INPUT:
※ ※ ※

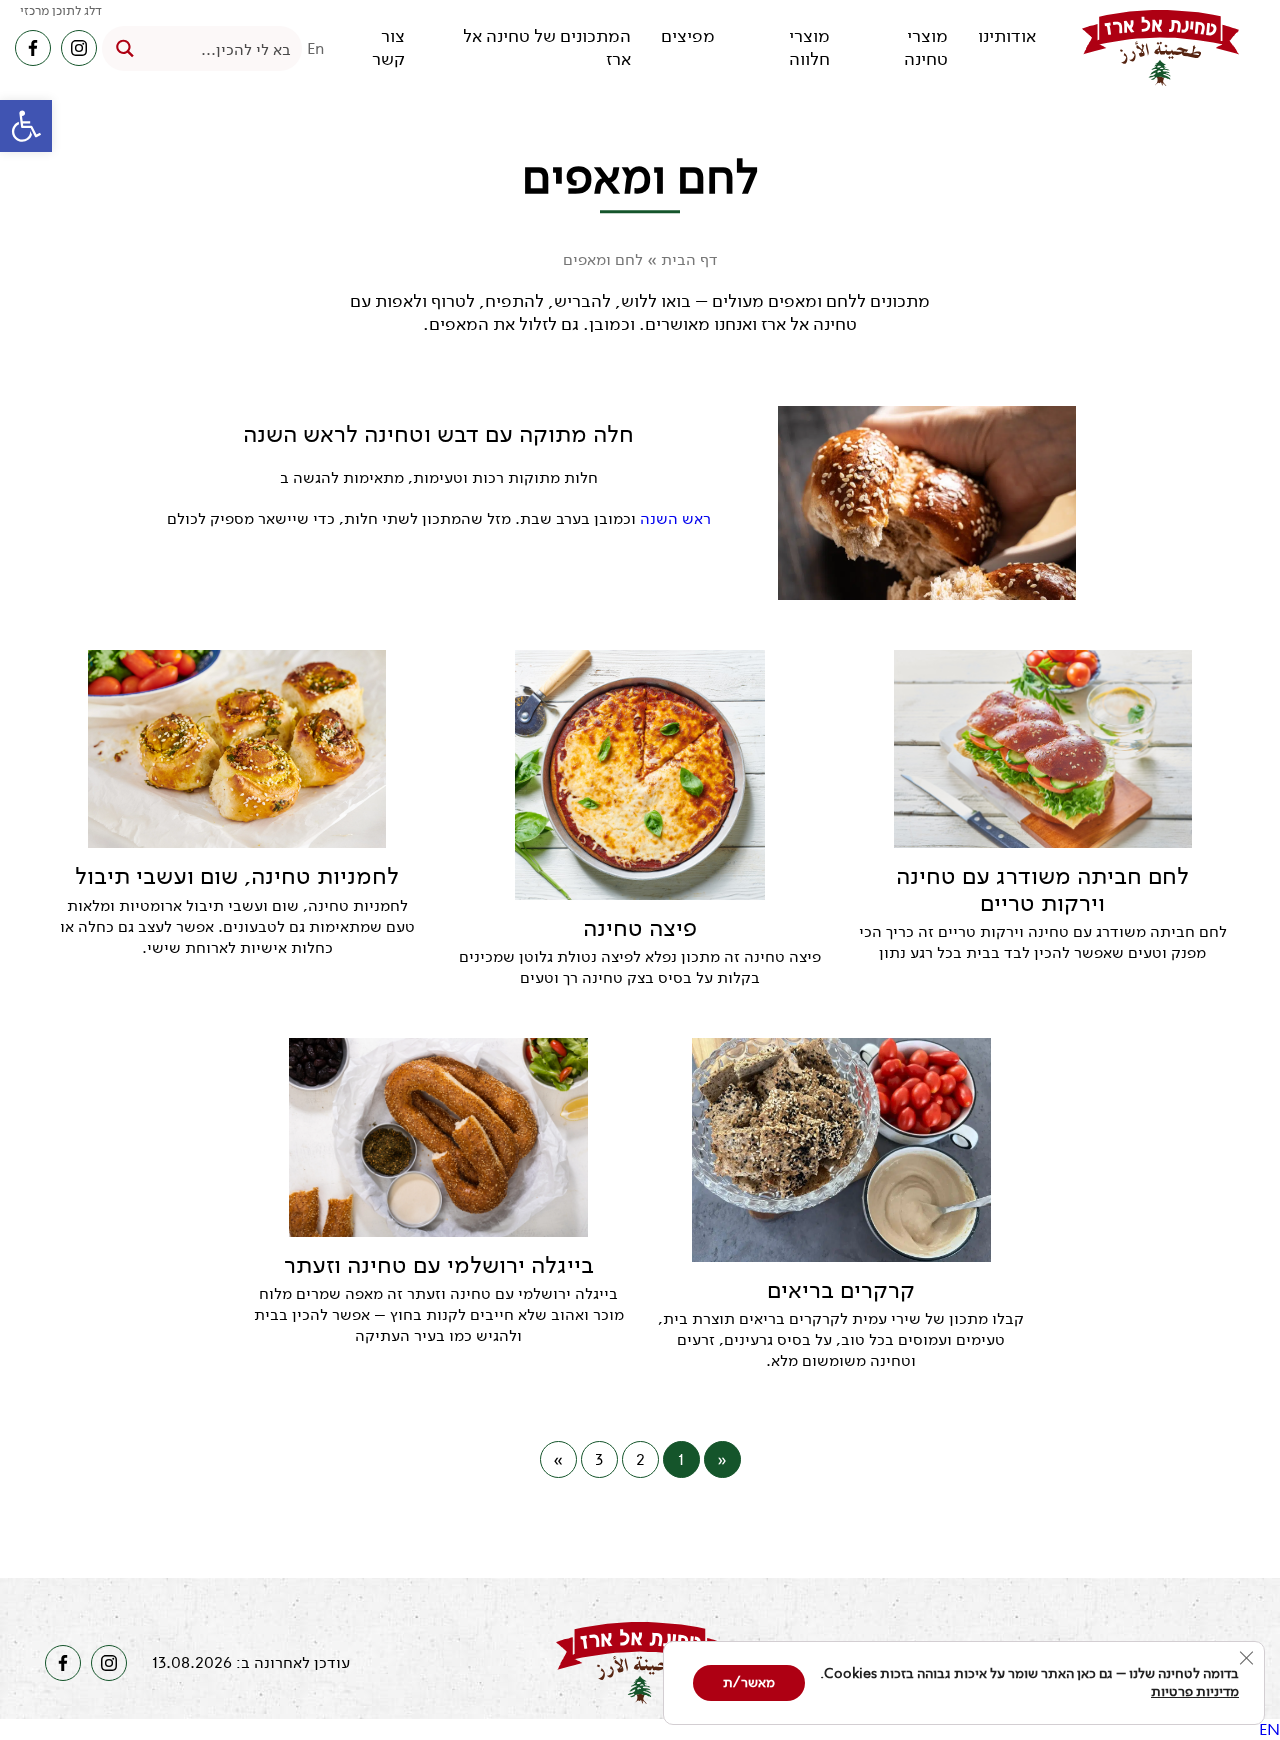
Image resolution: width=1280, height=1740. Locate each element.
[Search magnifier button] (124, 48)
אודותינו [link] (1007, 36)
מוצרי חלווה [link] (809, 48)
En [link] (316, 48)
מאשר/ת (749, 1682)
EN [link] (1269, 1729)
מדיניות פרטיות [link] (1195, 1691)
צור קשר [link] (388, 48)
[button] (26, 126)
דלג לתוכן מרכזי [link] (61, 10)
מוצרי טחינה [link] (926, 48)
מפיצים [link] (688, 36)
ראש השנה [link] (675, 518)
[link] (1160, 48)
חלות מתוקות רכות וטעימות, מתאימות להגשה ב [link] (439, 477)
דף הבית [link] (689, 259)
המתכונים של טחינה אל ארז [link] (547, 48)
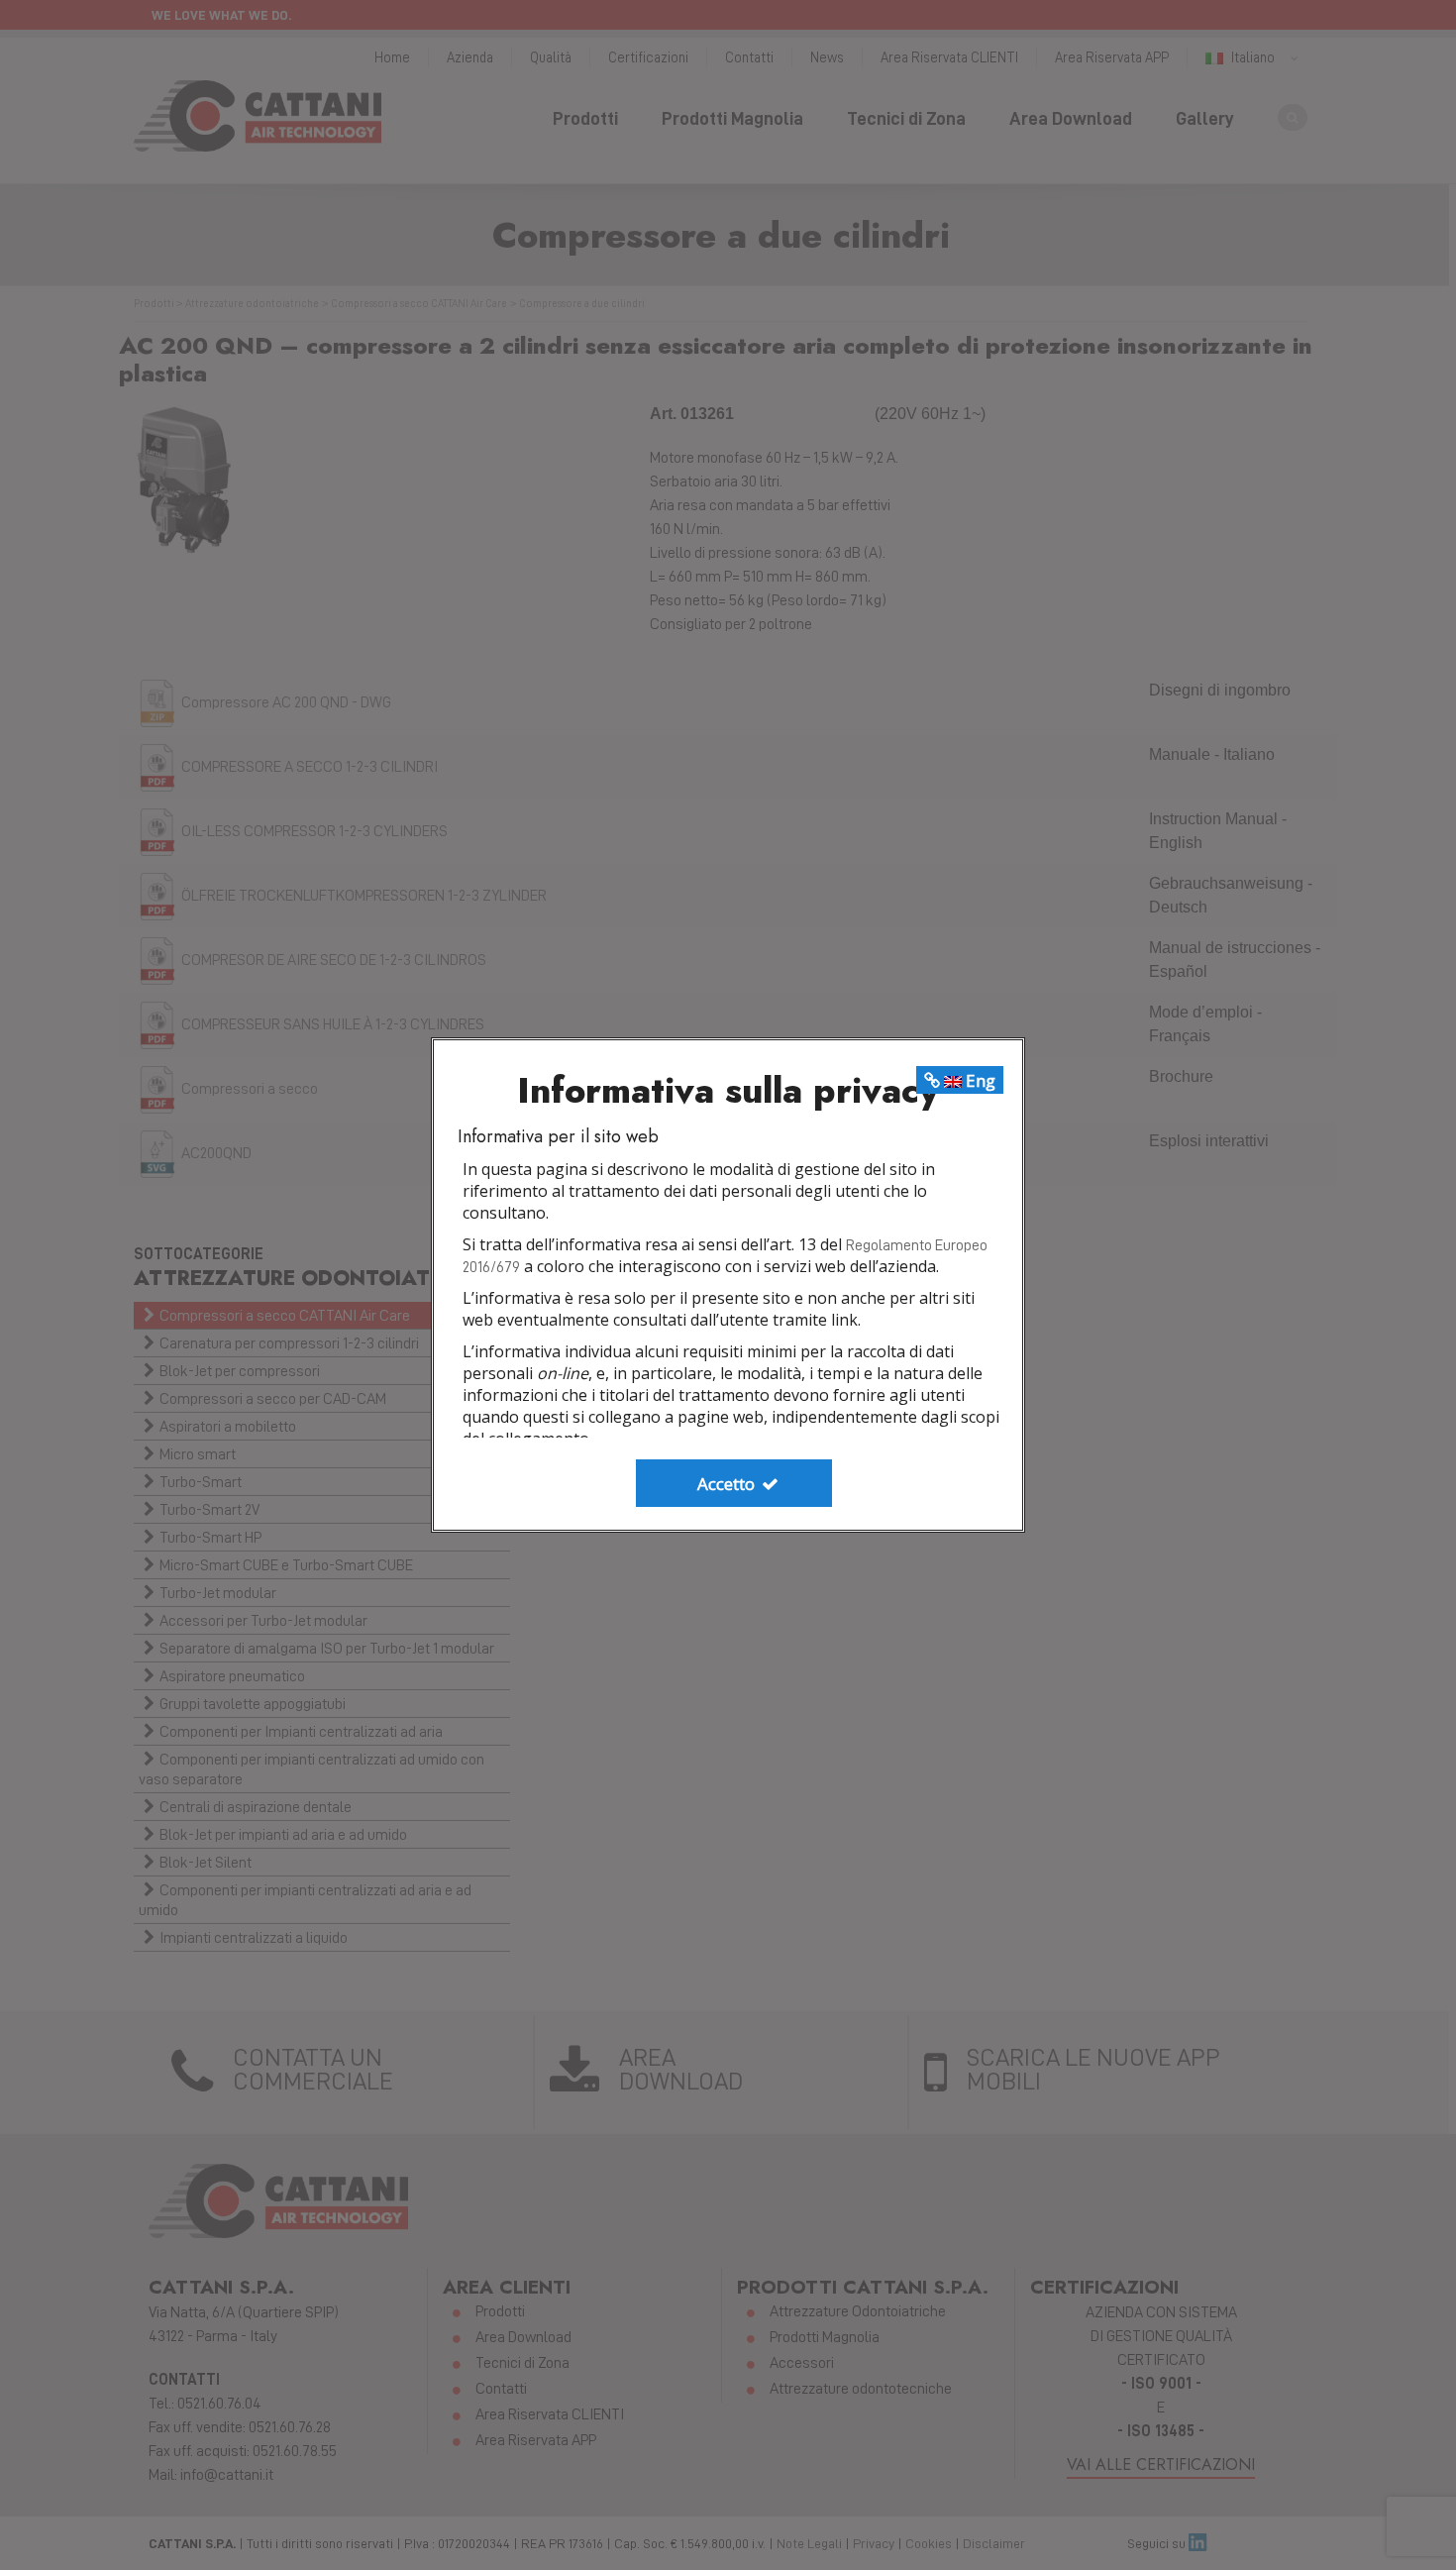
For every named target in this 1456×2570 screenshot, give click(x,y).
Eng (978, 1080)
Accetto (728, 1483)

※ ※ ※

TASK OBJECTIVE:
Copy only what lies between the start of the listing above and the line containing "[button] (26, 126)", inclusive of both ends, exactly as written, and drop the pictures.

EXERCISE SOLUTION:
Image resolution: width=1280, height=1740. Locate each element.
[Search magnifier button] (124, 48)
אודותינו [link] (1007, 36)
מוצרי חלווה [link] (809, 48)
En [link] (316, 48)
מאשר/ת (749, 1682)
EN [link] (1269, 1729)
מדיניות פרטיות [link] (1195, 1691)
צור קשר [link] (388, 48)
[button] (26, 126)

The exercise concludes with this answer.